§ To be done: Rewrite every line of the material between the line holding "478x251 pixels. How" and the line holding "tap(214, 98)", inclusive, keeping the requests as they are. Multiply each coordinate in the answers by 2.05 and round the result to a whole number, with halves going up.

Records of locating words and elements
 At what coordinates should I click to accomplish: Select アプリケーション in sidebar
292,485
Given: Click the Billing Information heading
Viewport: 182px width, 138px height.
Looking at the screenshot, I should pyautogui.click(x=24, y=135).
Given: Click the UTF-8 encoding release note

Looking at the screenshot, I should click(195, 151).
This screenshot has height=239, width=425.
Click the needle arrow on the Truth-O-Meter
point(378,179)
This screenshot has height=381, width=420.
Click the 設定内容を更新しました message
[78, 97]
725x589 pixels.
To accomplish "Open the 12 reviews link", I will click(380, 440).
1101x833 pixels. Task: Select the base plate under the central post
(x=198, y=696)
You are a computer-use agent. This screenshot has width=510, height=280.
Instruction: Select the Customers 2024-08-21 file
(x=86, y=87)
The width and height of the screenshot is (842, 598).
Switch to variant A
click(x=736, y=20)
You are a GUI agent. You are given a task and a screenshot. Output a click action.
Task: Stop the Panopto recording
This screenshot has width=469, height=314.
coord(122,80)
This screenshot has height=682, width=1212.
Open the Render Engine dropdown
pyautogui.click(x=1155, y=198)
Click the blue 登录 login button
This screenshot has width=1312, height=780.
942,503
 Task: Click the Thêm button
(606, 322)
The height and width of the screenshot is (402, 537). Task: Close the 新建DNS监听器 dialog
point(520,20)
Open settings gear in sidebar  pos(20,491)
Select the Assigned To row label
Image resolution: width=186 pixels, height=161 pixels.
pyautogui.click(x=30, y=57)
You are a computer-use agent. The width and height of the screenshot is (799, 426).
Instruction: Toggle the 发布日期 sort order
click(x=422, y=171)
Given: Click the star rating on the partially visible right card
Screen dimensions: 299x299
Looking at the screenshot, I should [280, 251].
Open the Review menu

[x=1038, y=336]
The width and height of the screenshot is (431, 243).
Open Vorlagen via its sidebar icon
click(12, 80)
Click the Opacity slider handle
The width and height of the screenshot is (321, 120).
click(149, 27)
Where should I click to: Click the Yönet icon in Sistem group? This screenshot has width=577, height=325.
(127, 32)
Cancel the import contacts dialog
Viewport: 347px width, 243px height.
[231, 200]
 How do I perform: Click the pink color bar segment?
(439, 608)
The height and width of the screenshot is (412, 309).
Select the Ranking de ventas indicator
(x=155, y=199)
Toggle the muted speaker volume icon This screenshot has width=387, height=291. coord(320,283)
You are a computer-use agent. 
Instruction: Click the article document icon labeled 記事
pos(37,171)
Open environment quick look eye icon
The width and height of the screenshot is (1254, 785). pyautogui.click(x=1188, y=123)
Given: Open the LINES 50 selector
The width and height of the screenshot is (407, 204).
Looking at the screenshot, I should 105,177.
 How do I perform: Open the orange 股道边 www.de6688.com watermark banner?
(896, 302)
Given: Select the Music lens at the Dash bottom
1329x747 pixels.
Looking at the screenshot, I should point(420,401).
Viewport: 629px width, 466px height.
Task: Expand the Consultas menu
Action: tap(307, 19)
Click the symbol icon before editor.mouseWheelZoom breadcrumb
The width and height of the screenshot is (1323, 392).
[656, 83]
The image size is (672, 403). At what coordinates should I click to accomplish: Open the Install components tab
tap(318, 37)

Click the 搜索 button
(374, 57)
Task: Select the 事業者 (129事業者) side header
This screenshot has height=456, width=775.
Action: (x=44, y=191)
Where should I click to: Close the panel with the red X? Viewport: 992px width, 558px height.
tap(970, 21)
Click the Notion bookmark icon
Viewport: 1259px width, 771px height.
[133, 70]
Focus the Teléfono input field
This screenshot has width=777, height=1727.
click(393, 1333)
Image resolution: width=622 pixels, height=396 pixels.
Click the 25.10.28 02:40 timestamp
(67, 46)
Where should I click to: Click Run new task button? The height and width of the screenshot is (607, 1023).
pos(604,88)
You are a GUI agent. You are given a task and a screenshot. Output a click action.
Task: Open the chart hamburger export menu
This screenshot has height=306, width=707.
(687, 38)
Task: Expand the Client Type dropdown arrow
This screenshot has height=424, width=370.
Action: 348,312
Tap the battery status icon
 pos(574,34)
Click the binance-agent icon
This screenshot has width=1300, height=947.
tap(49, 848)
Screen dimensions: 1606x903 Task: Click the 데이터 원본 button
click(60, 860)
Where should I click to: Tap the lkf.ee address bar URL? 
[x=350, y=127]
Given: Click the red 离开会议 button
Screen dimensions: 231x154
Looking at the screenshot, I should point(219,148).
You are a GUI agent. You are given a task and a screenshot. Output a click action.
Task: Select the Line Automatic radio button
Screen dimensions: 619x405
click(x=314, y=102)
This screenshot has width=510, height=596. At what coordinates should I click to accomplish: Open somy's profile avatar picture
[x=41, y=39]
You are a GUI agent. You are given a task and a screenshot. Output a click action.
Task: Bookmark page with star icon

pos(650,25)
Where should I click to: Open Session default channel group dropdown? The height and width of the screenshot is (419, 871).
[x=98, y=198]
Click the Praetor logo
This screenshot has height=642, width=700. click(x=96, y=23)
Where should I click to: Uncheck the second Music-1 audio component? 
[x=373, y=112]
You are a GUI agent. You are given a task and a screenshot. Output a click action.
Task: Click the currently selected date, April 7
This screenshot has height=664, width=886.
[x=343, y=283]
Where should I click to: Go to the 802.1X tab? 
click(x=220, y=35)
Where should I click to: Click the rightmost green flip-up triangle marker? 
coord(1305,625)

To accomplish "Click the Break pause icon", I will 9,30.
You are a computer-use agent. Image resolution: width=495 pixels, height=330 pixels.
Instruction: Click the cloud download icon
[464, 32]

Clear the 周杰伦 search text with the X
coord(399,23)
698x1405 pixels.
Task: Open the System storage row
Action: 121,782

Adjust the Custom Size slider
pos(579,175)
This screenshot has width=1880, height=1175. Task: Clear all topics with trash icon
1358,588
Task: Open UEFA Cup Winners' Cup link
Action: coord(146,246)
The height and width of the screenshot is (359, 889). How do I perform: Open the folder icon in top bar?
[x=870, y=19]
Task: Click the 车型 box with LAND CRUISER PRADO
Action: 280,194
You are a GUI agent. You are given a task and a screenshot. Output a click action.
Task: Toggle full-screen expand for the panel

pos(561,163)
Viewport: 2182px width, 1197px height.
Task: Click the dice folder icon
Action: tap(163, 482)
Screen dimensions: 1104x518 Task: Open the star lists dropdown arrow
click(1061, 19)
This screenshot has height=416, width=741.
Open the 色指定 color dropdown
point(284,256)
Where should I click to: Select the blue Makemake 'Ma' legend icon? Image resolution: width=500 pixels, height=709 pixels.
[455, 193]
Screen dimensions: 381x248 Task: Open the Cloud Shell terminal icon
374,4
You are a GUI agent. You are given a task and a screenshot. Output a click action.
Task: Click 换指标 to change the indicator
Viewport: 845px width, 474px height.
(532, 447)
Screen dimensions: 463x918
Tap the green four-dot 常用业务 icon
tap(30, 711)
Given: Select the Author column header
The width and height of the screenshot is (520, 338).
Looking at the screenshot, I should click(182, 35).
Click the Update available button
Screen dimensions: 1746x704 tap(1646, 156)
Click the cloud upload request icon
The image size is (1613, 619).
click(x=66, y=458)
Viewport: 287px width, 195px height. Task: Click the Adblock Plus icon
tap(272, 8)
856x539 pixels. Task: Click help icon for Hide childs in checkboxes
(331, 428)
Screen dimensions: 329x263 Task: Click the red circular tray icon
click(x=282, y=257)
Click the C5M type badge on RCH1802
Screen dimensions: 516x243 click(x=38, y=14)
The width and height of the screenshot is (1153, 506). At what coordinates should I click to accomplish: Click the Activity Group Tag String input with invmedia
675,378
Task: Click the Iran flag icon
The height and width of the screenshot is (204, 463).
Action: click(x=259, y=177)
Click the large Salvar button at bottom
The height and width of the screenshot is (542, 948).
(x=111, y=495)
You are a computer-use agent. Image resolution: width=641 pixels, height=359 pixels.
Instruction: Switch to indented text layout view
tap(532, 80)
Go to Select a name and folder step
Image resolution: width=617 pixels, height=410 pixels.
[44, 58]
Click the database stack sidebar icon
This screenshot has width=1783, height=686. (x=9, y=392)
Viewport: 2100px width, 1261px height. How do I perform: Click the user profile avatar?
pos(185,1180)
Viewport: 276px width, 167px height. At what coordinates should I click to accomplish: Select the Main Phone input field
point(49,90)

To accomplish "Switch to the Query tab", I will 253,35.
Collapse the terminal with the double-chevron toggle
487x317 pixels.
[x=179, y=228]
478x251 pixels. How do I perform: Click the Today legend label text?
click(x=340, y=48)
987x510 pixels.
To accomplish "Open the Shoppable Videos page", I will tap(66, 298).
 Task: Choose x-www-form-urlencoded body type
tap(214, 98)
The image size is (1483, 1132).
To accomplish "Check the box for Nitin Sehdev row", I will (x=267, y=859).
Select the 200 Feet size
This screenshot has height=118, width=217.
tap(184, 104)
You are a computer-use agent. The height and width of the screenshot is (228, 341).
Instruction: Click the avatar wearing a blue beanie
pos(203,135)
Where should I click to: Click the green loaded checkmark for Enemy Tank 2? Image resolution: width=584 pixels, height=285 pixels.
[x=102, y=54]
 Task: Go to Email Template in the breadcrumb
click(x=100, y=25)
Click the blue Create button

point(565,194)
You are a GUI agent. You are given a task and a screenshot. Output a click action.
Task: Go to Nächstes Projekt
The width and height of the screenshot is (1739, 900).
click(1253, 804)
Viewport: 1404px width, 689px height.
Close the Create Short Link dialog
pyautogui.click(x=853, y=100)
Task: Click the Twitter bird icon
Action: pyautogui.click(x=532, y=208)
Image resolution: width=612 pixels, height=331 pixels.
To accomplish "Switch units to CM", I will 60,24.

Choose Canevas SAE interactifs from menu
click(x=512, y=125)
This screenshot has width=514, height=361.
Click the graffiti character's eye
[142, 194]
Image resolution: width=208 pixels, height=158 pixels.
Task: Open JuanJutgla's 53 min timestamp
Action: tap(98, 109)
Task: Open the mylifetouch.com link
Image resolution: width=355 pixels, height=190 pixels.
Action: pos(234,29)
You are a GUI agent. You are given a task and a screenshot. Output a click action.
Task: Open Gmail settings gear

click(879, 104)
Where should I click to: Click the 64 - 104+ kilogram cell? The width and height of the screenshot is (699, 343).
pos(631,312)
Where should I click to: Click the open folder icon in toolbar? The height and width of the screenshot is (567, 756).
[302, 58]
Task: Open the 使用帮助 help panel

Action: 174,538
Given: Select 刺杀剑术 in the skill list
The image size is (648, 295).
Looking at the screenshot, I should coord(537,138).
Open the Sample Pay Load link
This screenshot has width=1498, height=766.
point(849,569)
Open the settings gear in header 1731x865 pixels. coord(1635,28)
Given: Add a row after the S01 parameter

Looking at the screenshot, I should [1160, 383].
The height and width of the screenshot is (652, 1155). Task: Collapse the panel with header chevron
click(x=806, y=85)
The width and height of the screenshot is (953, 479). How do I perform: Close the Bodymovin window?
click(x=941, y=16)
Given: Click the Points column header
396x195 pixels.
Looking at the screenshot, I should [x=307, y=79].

§ Task answer:
478x251 pixels. How do I perform: Click the Today legend label text?
click(x=697, y=98)
987x510 pixels.
To accomplish "Open the Shoppable Videos page", I will tap(135, 611).
 Task: Choose x-www-form-urlencoded body type
tap(439, 201)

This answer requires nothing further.